The truss company responded the way many suppliers do. It recorded a construction lien for 50% of the contract price plus sales tax. It sued for breach of contract and to foreclose the lien.

The contractor bonded the lien off the property by posting a cash bond. After a nonjury trial, the trial court entered judgment for the truss company and ordered release of funds from the lien transfer bond.

On appeal, the Fourth District agreed in part — but reversed where it mattered most: the lien itself.

Holding One: Yes, It Was a Materialman

The contractor argued the supplier was not a “materialman.” That argument failed.

Under section 713.01(20), a materialman includes someone who furnishes materials for direct delivery to the site and, in the case of specially fabricated materials, may fabricate them off-site for a particular improvement — so long as no installation labor is performed.

The truss company manufactured trusses for this specific project and was to deliver them to the site. There was no conflicting evidence. The appellate court affirmed the trial court’s factual finding that the company qualified as a materialman.

That part of the opinion is straightforward.

Fabricating off-site does not destroy materialman status.

But classification alone does not guarantee lien rights.

Holding Two: No Permanent Benefit, No Lien

Here is where the case becomes important.

Florida’s lien statute ties lien rights to “improvements.” And an “improvement” must be something existing, built, erected, placed, made, or done on land for its permanent benefit.

The trusses in this case were never delivered.

Nothing was placed on the property.

Nothing conferred a permanent benefit.

That ended the lien.

The Fourth District relied on its prior decision in Palm Beach Mall, Inc. v. Southeast Millwork, Inc., where lien rights failed because the structure at issue did not provide permanent benefit to the property.

The key principle is simple and strict:

If the property did not receive a permanent benefit, the lien does not attach — even if the contract was breached and even if the supplier performed substantial off-site work.

The supplier may recover breach-of-contract damages. But it may not collect through foreclosure of a lien or through the lien transfer bond.

The court reversed the release of lien funds and remanded for determination of proper contract damages only.

Why This Case Matters

This fact pattern is common.

A supplier’s contract includes an early milestone payment — shop drawings, engineering time, fabrication slots, procurement.

The contractor stalls or refuses to pay.

The supplier files a lien to gain leverage.

JM Properties teaches that the leverage may not exist if no materials ever reach the property.

Chapter 713 is not designed to secure every upstream commercial loss in a construction relationship. It is designed to secure those who actually improve real property.

This is not a fairness doctrine. It is a statutory-eligibility doctrine.

You can be right on the contract and still lose the lien.

Practical Lessons

First, treat early-stage work as contract risk.

If you are billing for shop drawings, engineering coordination, or fabrication preparation, do not assume you have lien security unless something is actually delivered to or incorporated into the property.
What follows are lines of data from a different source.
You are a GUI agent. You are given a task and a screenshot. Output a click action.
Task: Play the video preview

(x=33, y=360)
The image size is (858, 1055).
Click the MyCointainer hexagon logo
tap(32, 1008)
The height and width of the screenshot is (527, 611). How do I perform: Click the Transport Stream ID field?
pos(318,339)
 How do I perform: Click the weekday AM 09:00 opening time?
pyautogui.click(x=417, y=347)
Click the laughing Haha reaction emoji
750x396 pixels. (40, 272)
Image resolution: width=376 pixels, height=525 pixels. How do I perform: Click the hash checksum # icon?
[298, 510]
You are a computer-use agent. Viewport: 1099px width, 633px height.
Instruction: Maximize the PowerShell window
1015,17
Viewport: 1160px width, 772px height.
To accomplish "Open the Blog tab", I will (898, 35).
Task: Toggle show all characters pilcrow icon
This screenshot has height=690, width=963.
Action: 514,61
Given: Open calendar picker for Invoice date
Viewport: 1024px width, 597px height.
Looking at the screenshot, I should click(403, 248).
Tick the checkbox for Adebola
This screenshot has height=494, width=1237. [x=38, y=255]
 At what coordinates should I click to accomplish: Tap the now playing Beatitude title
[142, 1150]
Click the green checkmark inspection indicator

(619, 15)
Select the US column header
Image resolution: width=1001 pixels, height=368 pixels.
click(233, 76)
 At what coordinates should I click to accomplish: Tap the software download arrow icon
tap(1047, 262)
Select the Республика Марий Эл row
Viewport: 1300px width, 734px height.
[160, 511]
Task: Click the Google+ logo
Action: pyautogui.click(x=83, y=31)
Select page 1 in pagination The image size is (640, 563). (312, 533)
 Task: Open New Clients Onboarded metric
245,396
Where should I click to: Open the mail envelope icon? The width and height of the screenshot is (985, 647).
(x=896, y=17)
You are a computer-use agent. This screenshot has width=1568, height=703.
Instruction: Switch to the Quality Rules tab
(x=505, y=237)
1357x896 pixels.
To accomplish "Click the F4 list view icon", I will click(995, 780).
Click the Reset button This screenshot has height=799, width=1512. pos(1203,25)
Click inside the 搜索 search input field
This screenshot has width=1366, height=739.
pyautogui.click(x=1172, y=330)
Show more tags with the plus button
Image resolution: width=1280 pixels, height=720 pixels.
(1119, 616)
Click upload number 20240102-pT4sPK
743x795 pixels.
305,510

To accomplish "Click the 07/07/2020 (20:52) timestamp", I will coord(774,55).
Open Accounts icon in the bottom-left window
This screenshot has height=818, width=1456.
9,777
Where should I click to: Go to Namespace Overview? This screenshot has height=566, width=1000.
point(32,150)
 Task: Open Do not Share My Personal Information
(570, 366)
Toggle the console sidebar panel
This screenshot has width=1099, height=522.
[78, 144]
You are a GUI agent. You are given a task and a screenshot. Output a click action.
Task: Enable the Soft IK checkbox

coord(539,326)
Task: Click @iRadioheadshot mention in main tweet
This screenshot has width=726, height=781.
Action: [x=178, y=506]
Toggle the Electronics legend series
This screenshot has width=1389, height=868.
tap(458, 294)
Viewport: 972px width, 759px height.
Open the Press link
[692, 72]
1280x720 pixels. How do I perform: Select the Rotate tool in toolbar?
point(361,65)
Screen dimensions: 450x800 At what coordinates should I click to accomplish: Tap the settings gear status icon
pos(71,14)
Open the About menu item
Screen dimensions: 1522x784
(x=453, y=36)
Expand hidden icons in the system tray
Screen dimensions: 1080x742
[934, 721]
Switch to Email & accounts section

Second, draft contracts with enforcement in mind.

If early payments are critical, consider stronger contractual protections — cancellation fees, termination charges, storage fees, acceleration clauses, and other mechanisms that do not depend on lien rights.

“I’ll just lien it” is not always a real strategy.

Third, on the defense side, separate lienability from breach.

Even if breach is clear, lien rights are a separate statutory inquiry. If nothing permanent ever reached the property, attack the lien immediately. Force the plaintiff back into a pure contract-damages posture.

That changes leverage dramatically.

Conclusion

JM Properties is a short opinion, but it draws a bright line.

Florida construction liens are property-based, not equity-based.

A supplier can qualify as a materialman.
It can prove breach.
It can be owed money.

And it can still have no lien.

If there was no permanent benefit to the property, the statute does not allow recovery through Chapter 713.

That distinction — between contractual entitlement and lien entitlement — is where this case earns its importance.